WASHINGTON — As part of a proposal to reduce the U.S. government’s soaring debt, the nation should freeze the Pentagon’s budget, slash its missile defense spending by $5 billion a year and transition to less expensive satellite imagery, a bipartisan debt reduction panel recommended Nov. 17.

Led by retired U.S. Sen. Pete Domenici — the former Republican chairman of the Senate Budget Committee — and Alice Rivlin, who ran the White House Office of Management and Budget under then-President Bill Clinton, the panel warns that the United States risks harming its national security unless it overhauls its spending and taxation practices.

The Domenici-Rivlin panel, which was organized by a think tank here called the Bipartisan Policy Center recommended capping defense spending at 2011 levels for five years and linking defense budget growth to growth in the U.S. gross domestic product thereafter, which would result in a savings of $1.1 trillion through 2020.

With military retirement and health care costs continuing to rise, capping the defense budget will require the Pentagon to reduce its force structure and scale back its procurement and research budgets, the report said. The total active-duty military force would be reduced from 1.48 million to 1.21 million, scaling back the growth that resulted from the U.S. wars in Iraq and Afghanistan and reducing the U.S. footprint in Western Europe and Asia, the report said.

U.S. Secretary of Defense Robert Gates already has begun canceling and deferring major hardware procurement programs in an effort to shave $100 billion from the defense budget over the next five years. The task force recommended further cuts.

The United States currently spends about $10 billion a year on ballistic missile defense research and development programs. The threat of ballistic missile attacks to the United States has not materialized as quickly as once thought, and that budget could be adequately reduced to some $5 billion a year, the report said. The task force also recommended canceling the Medium Extended Air Defense System that the United States is developing with Italy and Germany and canceling the Army’s JLENS surveillance blimp. Also targeted for termination are the V-22 Osprey tilt-rotor aircraft and the F-35 fighter jet.

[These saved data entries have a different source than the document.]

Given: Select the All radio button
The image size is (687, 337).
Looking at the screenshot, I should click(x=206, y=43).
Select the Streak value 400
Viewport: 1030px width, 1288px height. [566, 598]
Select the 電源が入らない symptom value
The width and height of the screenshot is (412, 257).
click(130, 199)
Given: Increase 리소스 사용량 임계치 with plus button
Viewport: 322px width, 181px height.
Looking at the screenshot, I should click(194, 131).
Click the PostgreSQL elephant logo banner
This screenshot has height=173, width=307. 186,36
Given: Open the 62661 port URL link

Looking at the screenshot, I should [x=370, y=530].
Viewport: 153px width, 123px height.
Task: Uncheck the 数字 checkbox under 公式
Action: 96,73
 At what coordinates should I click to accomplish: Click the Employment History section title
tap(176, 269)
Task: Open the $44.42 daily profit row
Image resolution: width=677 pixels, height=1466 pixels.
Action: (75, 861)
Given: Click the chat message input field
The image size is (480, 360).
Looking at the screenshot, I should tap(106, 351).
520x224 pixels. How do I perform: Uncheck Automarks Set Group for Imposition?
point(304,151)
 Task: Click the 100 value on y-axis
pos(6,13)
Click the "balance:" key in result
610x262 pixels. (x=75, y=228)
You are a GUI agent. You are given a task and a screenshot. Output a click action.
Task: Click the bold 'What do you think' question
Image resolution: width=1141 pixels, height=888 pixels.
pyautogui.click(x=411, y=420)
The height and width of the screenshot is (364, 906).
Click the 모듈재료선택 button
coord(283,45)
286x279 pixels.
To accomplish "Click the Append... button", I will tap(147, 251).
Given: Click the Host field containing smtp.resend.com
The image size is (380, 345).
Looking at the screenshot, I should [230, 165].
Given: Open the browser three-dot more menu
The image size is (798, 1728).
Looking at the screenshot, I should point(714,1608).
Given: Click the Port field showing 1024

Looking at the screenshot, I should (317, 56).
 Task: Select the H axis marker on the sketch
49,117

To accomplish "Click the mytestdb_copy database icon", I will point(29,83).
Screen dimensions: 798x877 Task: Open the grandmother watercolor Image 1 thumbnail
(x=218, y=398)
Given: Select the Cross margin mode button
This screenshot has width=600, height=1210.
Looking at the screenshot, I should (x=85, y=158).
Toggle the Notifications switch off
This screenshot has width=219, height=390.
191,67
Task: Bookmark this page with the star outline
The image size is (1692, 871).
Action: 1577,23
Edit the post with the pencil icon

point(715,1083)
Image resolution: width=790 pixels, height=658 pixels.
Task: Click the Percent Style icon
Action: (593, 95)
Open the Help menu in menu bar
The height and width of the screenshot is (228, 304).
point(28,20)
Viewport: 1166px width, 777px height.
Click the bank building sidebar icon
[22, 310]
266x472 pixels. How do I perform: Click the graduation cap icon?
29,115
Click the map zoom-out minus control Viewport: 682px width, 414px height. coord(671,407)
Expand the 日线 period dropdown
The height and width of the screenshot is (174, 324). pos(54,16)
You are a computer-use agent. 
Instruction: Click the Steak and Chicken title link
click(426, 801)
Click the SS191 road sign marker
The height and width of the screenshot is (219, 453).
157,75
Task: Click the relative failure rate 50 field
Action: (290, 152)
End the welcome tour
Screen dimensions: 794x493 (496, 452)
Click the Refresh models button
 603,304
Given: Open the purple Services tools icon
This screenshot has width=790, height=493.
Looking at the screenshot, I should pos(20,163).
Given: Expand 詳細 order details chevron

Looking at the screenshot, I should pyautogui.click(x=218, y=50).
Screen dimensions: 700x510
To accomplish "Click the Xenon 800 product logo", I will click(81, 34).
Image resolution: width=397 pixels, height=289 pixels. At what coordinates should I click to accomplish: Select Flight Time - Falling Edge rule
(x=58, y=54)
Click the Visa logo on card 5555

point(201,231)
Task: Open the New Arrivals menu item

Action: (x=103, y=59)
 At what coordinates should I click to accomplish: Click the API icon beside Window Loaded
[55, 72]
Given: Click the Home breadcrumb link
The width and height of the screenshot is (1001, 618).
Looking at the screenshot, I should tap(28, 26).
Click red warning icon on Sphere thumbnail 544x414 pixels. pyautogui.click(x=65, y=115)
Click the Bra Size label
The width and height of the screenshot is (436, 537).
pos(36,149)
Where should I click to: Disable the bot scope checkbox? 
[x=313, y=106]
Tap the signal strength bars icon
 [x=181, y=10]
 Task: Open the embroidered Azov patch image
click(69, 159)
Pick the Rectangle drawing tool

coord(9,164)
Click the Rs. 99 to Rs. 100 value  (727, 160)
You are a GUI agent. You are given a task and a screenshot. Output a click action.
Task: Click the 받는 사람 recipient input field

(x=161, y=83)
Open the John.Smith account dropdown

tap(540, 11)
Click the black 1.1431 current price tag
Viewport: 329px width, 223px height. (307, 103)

The task force also calls for maintaining the United States’ intelligence capabilities but at a reduced cost by consolidating agencies and information technology centers. It also called for the transition to “less expensive satellite imagery,” though it did not provide specifics.

The United States for decades has relied on very large and expensive optical spy satellites for strategic intelligence purposes. In the last decade many commercial optical imaging satellites have been launched, including those built by two companies subsidized by the U.S. government, DigitalGlobe of Longmont, Colo., and GeoEye of Dulles, Va.

The White House in 2009 decided on a future path for satellite imagery that includes both national and commercial systems. The government plans to contract with Lockheed Martin Space Systems of Denver to build two large, exquisite-class imaging satellites based on existing designs. The government recently contracted with DigitalGlobe and GeoEye and the purchase of the imagery equivalent to two commercial imaging satellites. DigitalGlobe and GeoEye each were recently awarded multibillion dollar contracts to continue providing commercial satellite imagery to the government for as long as 10 years.